(TASK GOAL): Can you swap "heading" for "title" and give back everything from "Click the インストールの状態 label" down to "Click cell containing 1-Dec-13" in the records below, with nothing else changed and the pictures left out?

(SUPPLIED INFORMATION):
"""

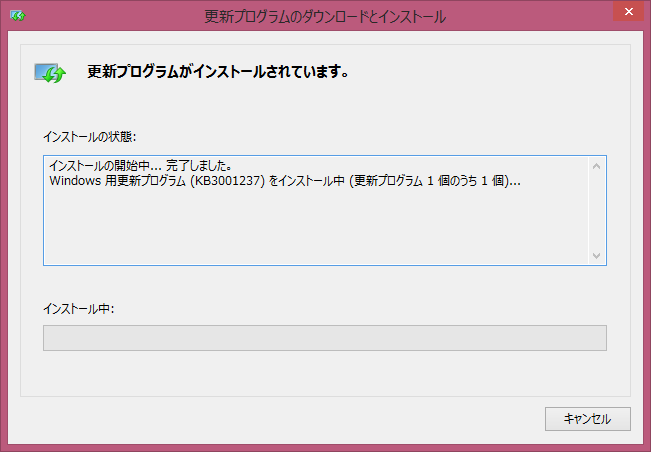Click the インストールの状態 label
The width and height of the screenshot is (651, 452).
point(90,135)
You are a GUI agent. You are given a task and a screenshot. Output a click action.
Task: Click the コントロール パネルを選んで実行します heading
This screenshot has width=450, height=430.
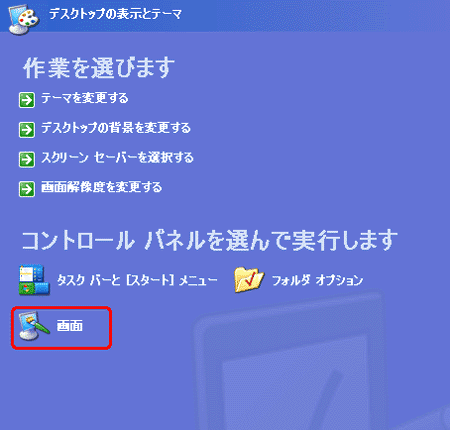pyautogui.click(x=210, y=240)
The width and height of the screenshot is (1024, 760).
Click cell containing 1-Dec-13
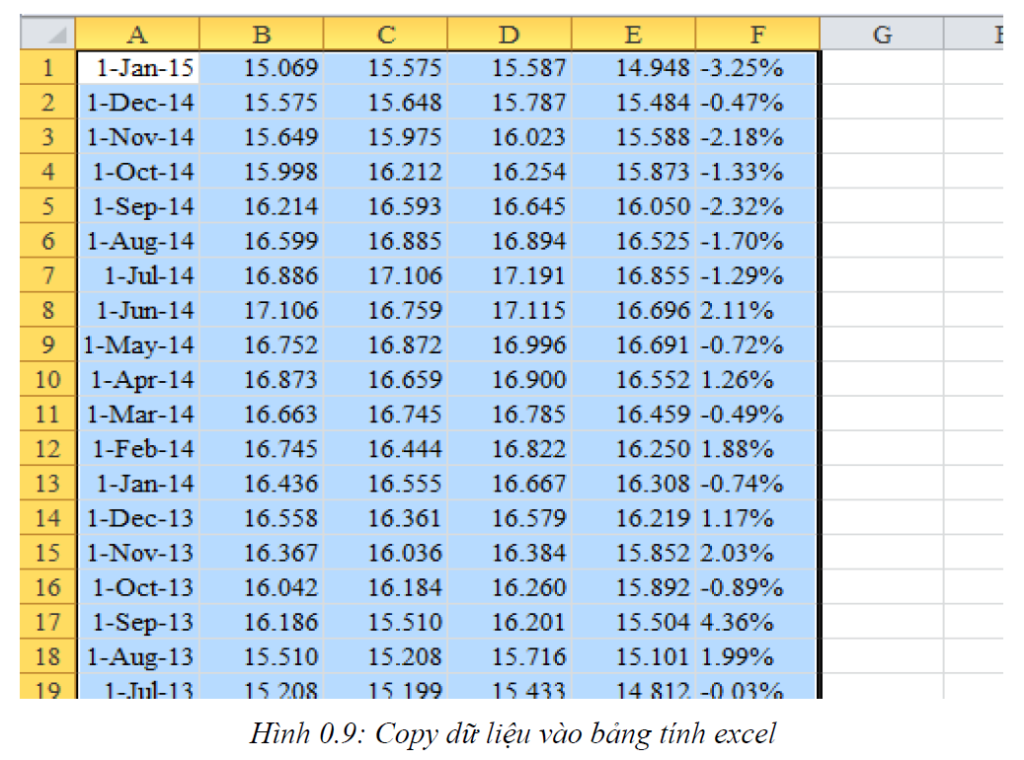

"""
"""

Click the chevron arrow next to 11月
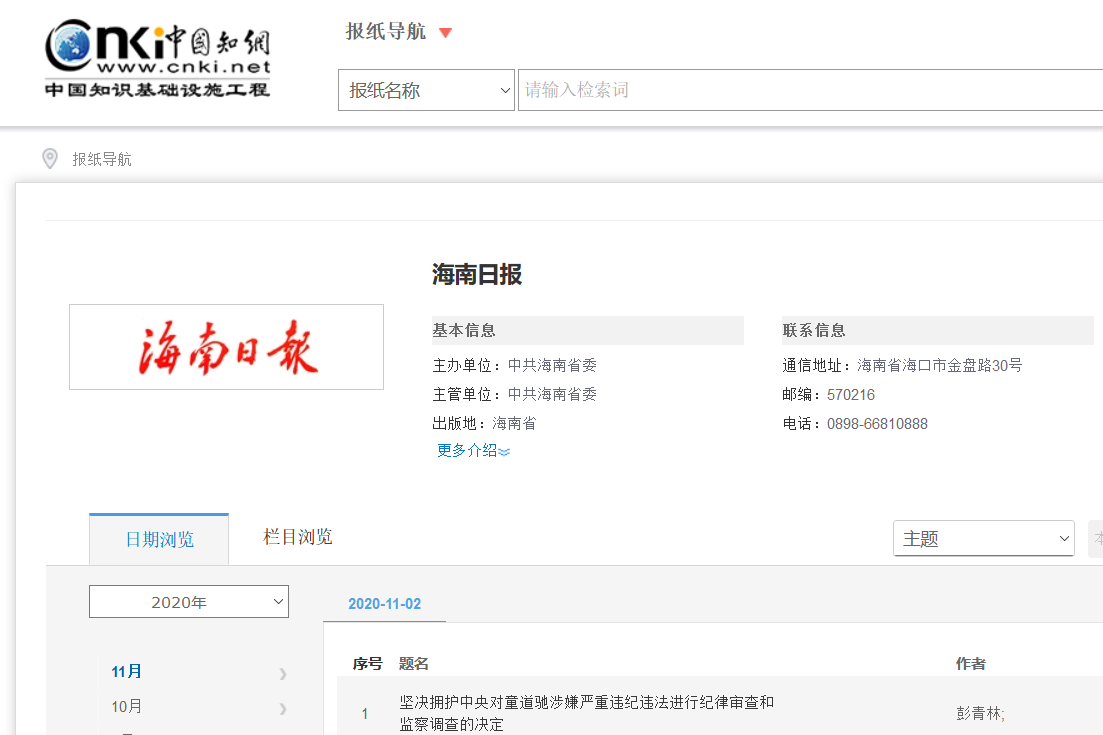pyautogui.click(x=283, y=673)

"""

(WRITTEN SOLUTION):
Click the インストールの状態 label
The width and height of the screenshot is (651, 452).
point(90,135)
You are a GUI agent. You are given a task and a screenshot. Output a click action.
Task: Click the コントロール パネルを選んで実行します title
This screenshot has width=450, height=430.
pyautogui.click(x=210, y=240)
The width and height of the screenshot is (1024, 760).
Click cell containing 1-Dec-13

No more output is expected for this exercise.